NAD is part of Lenbrook International, a Canadian corporation that also owns headphone and loudspeaker brand PSB. Last year it added a new name to the roster, Bluesound, which makes networked audio products that are designed to combine the functionality found with Sonos and its imitators, and the sound quality that NAD has built its reputation on. Lenbrook’s John Banks is convinced that people will appreciate good sound quality when it’s allied to ease of use, hence Bluesound products have similar roles to those made by Sonos but cost more on account of the extra engineering put in to up the sonic ante.

Bluesound products thus combine technologies developed by NAD and PSB and offer whole-home streaming capabilities with control via iOS, Android, Kindle and PC. The wired/wireless system can be used in up to 37 rooms (that just about covers my place then!) and can connect to libraries on the network and USB drives. It can access a host of cloud services including Spotify Connect, Qubos and the option of direct download from HDTracks (recently launched in the UK). Bluesound uses a Linux based open platform with the ability to playback hi-res files up to 24/192. With the chosen colour in the name it won’t be a surprise to learn that Bluetooth (aptX) reception is part of the feature set, Airplay however is not.


The product line starts with the Node (top, £399), a cubic unit with line and optical digital output for connection to a regular hi-fi system – and thus the most interesting option for the enthusiast, pity it doesn’t have USB or coax out. The Power Node (£599) is described as a ‘modern receiver’ and combines a Node with a 50 watt, Direct Digital amplifier that has direct lineage to NAD’s Master series high end amplifiers and is the least expensive example of the technology in production. NAD incorporates DD into the D7050 network amplifier (£799).

Pulse (above, £599) is a Power Node combined with a loudspeaker designed by PSB, so likely to be the most appealing element for those looking for instant streaming in any room. There will also be a smaller Pulse coming soon, the current one is a decent size thanks to a pair of 70mm ‘full range’ drivers and a 135mm bass unit.

Of greater interest to the sonically aware will be the Vault (below, 1TB, £799), a ripper and HDD storage unit (NAS) with fixed or variable line output, Toslink out and network connection. This provides an easy means of ripping and accessing your CD collection, a 2TB version is available for £999.

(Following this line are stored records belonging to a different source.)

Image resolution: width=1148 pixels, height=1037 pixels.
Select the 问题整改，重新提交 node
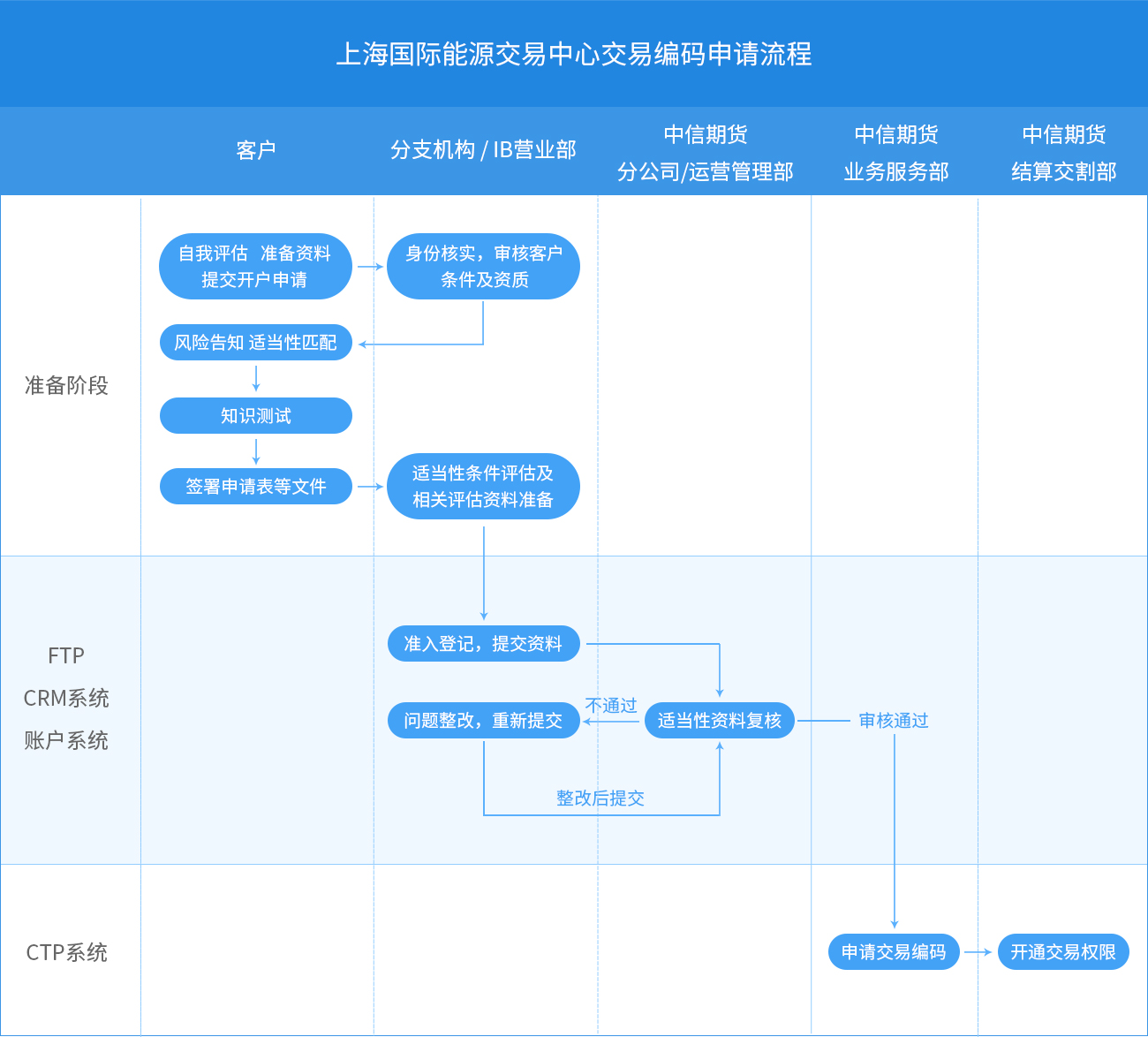pos(483,720)
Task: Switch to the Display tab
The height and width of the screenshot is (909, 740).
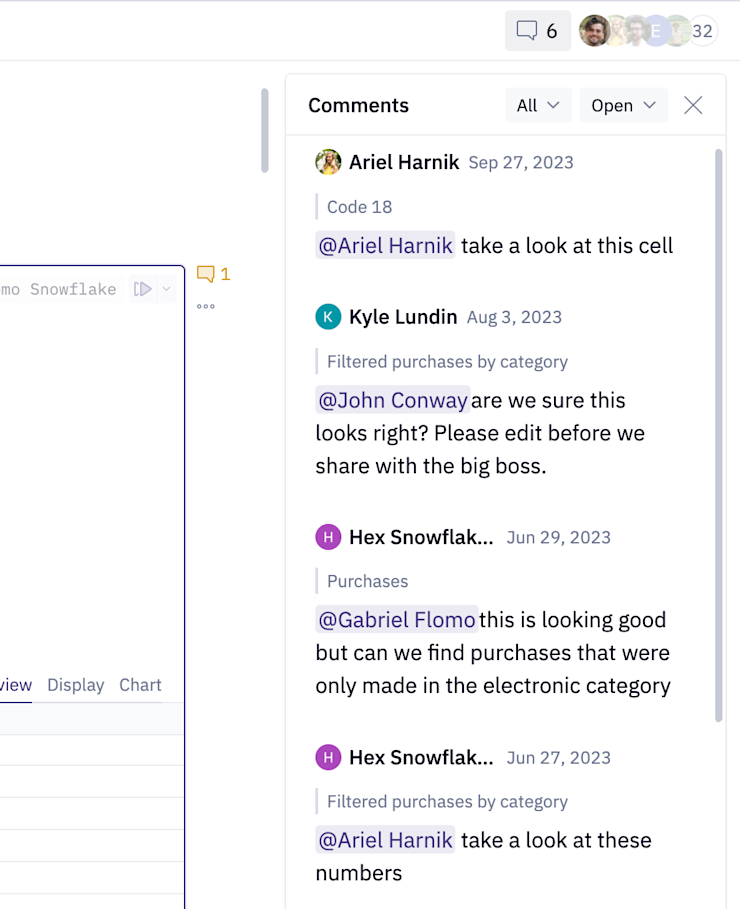Action: (75, 685)
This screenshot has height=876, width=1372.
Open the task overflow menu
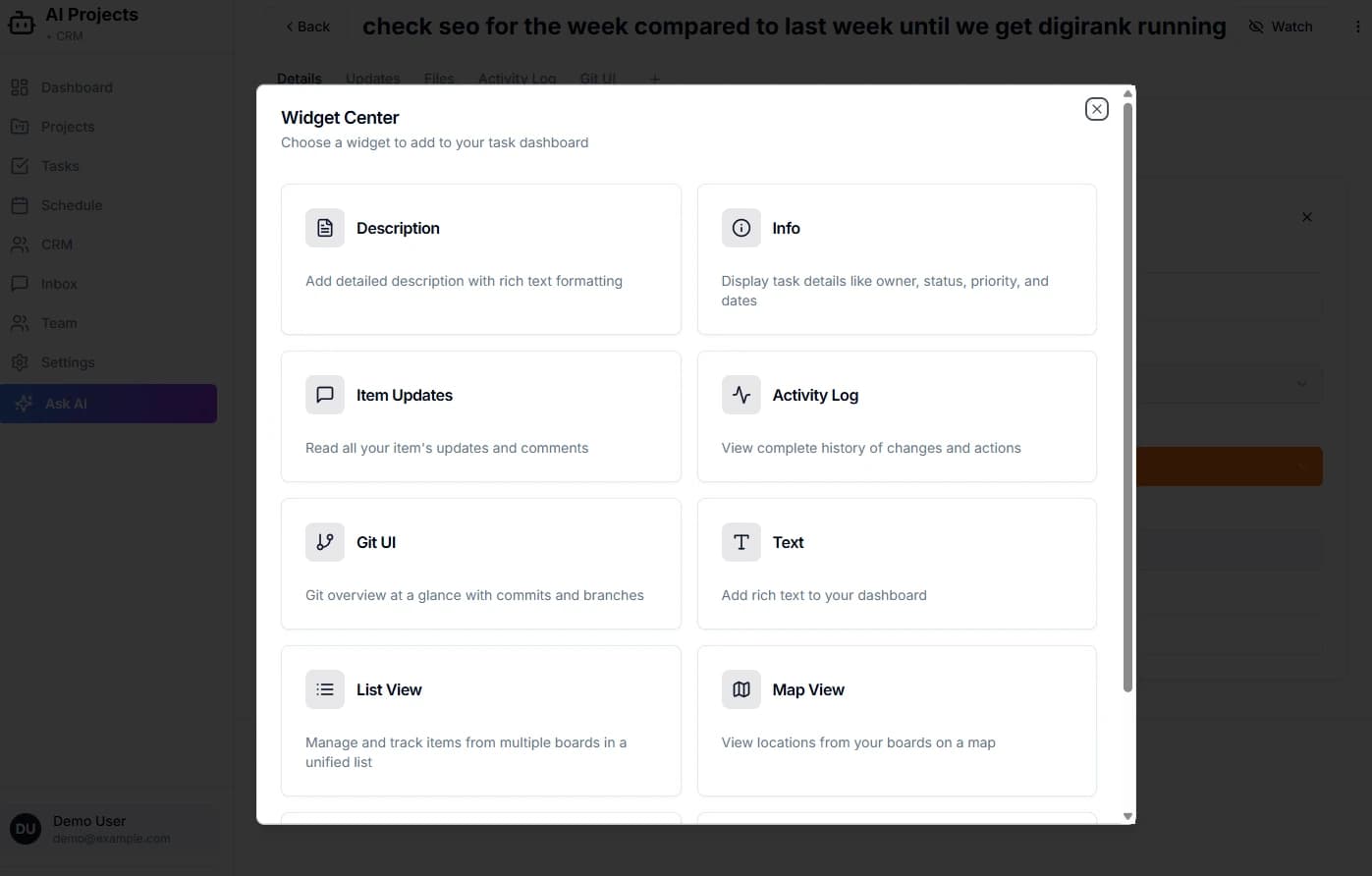pos(1358,27)
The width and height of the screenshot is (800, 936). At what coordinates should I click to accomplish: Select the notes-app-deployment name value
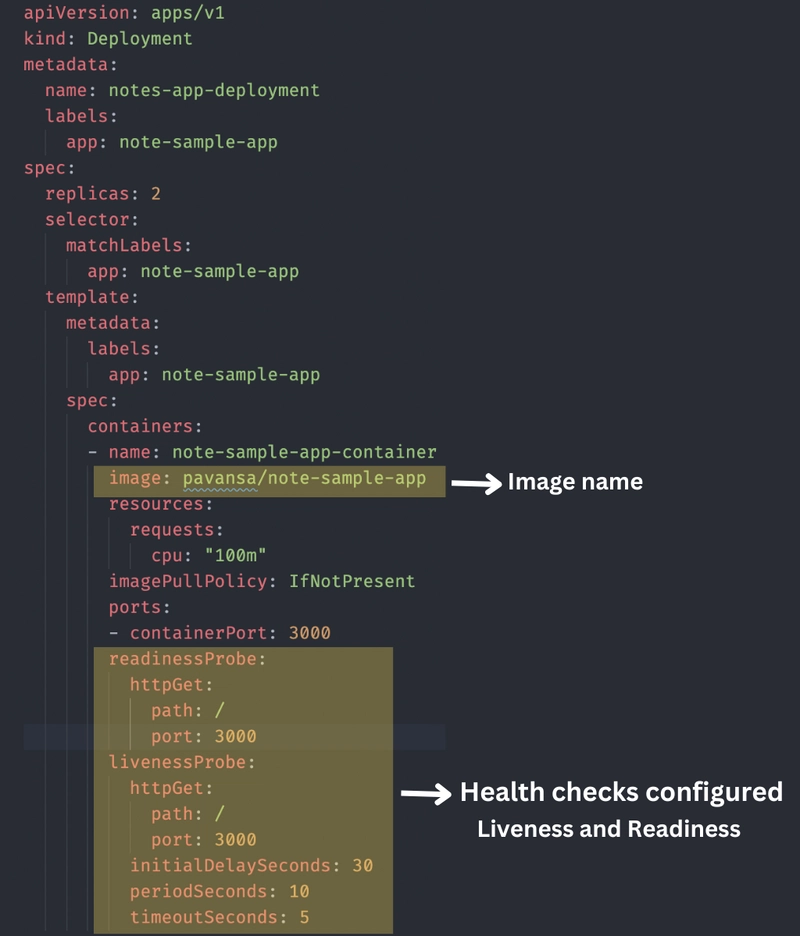[x=214, y=90]
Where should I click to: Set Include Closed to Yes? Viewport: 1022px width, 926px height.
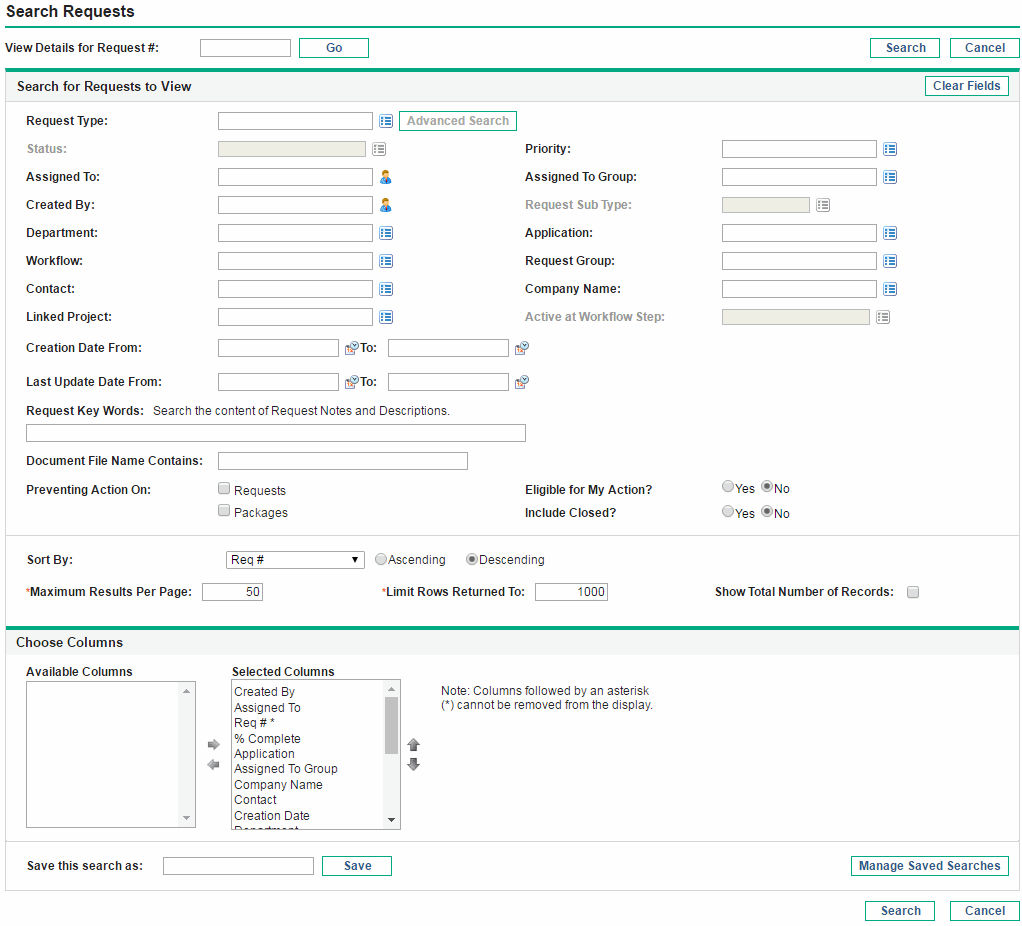(728, 511)
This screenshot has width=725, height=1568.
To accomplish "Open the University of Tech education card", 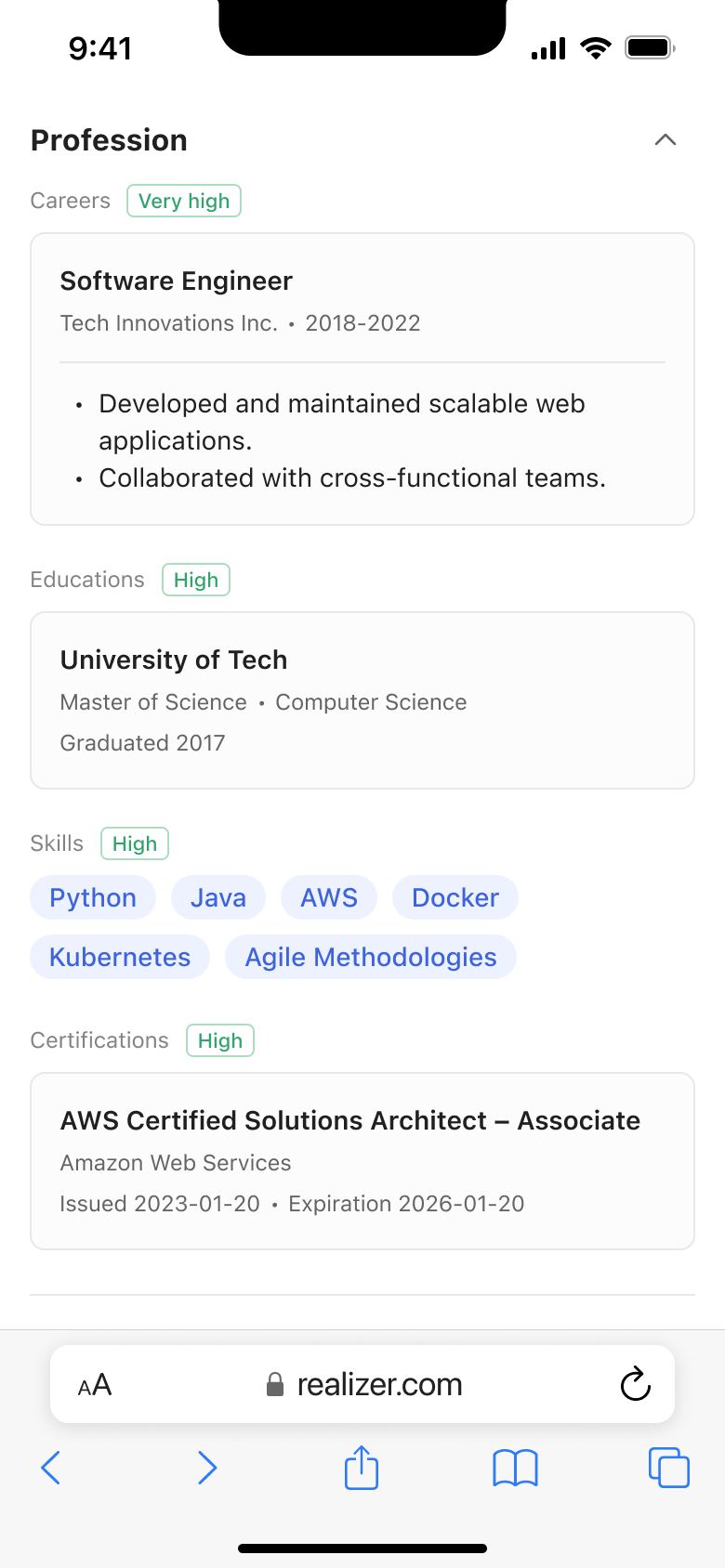I will [362, 700].
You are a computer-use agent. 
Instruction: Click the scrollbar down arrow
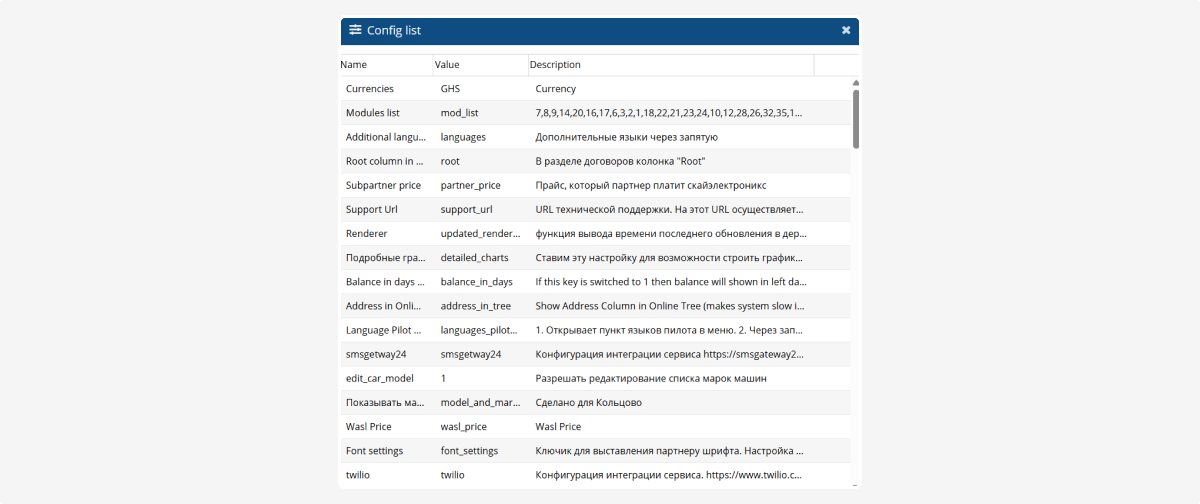tap(855, 484)
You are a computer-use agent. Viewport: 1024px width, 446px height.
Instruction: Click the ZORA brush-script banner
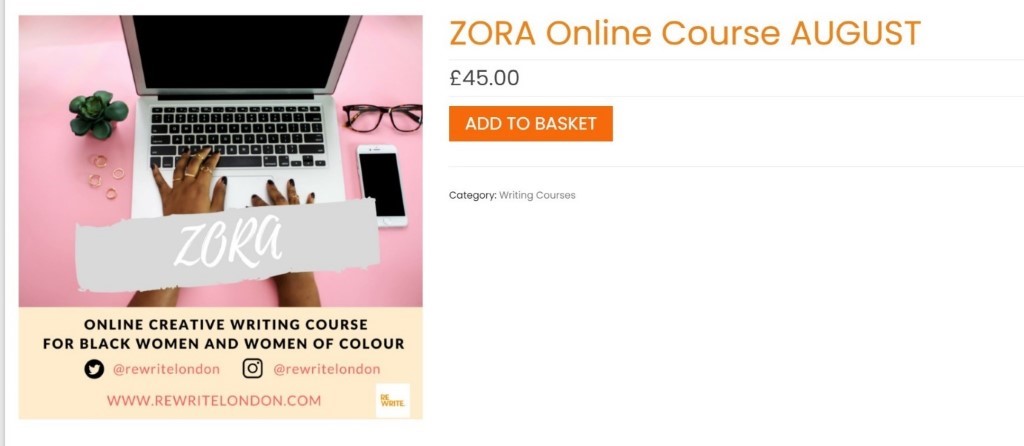point(227,245)
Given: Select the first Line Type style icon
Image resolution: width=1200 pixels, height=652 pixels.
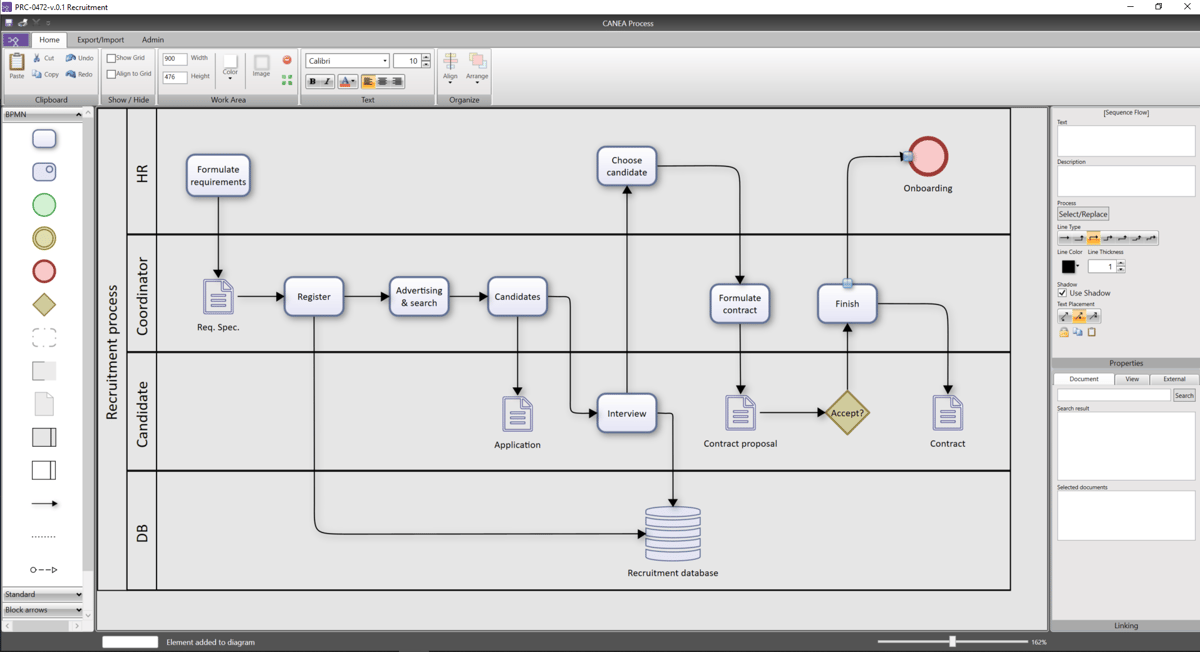Looking at the screenshot, I should 1063,237.
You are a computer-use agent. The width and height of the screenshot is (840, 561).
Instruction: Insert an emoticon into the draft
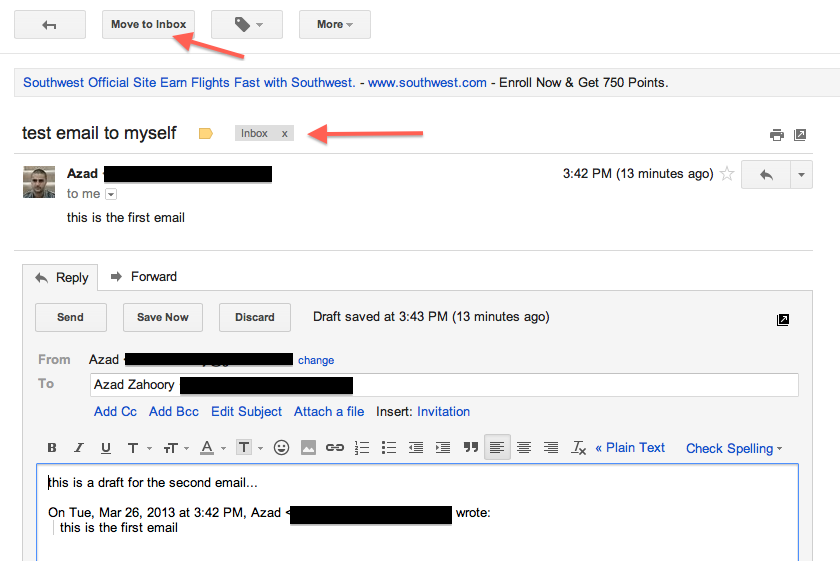(x=281, y=448)
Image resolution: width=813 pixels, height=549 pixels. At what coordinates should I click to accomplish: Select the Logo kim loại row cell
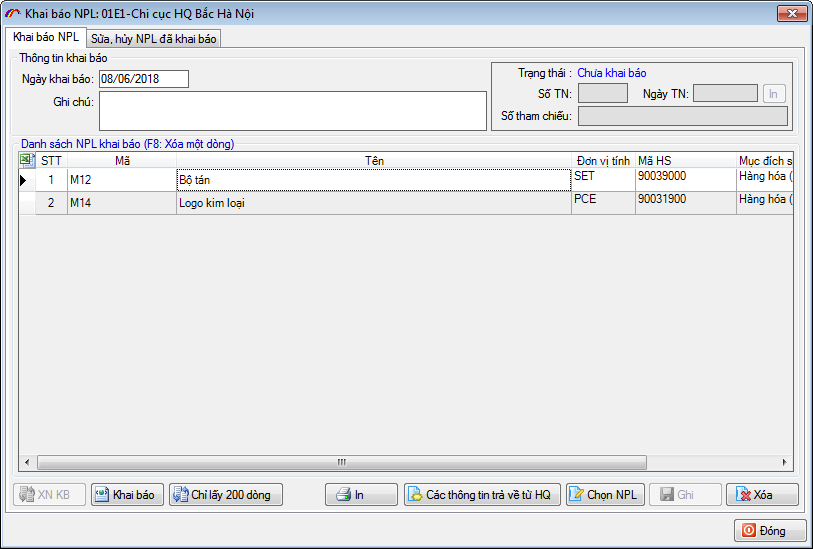tap(374, 203)
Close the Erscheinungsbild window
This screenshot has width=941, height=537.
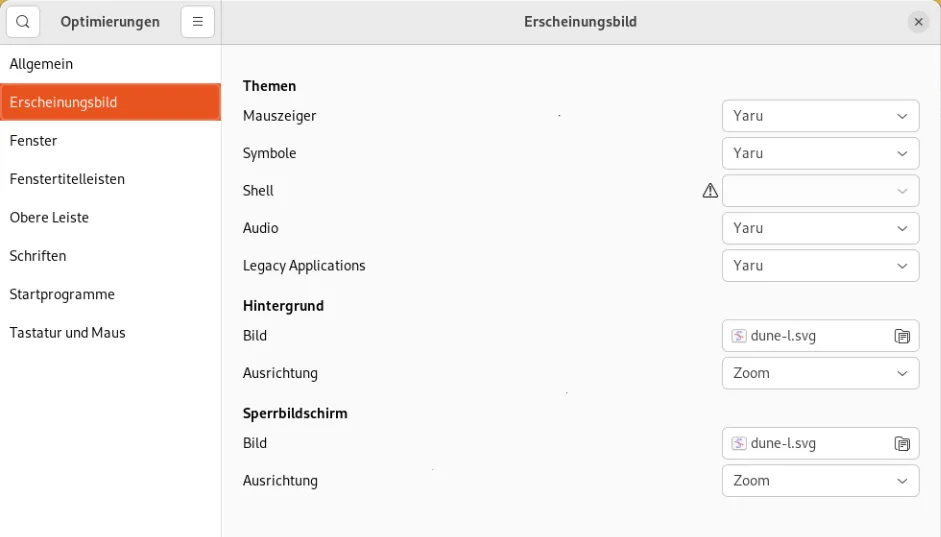click(x=918, y=22)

At these prices Bluesound is not likely to impact on the sales of Sonos or Bose, but if John Banks is correct in his assumptions about sound quality the brand could help to offset the slowdown being seen in the separates market which must be affecting NAD and PSB. This statement from the brochure gives you some idea of the target audience “Bluesound is the sound of black ink, sunrise and dope trap beats.” But we won’t hold that against Lenbrook personally.

NAD M12 M22 0

This range would appear to compete head on with NAD’s D range of network amplifiers, units that have fewer features  – they’re not streamers as such – higher prices and similar audio technology. NAD’s Master series of high end components will benefit however, its M12 (£3,999) digital preamp has a modular input system which will accept a BluOS module that allows it to become part of a networked audio system. The M12 and M22 power amp (£2,500 – £3,000) replace the M2 integrated that was at the top of the NAD tree until recently.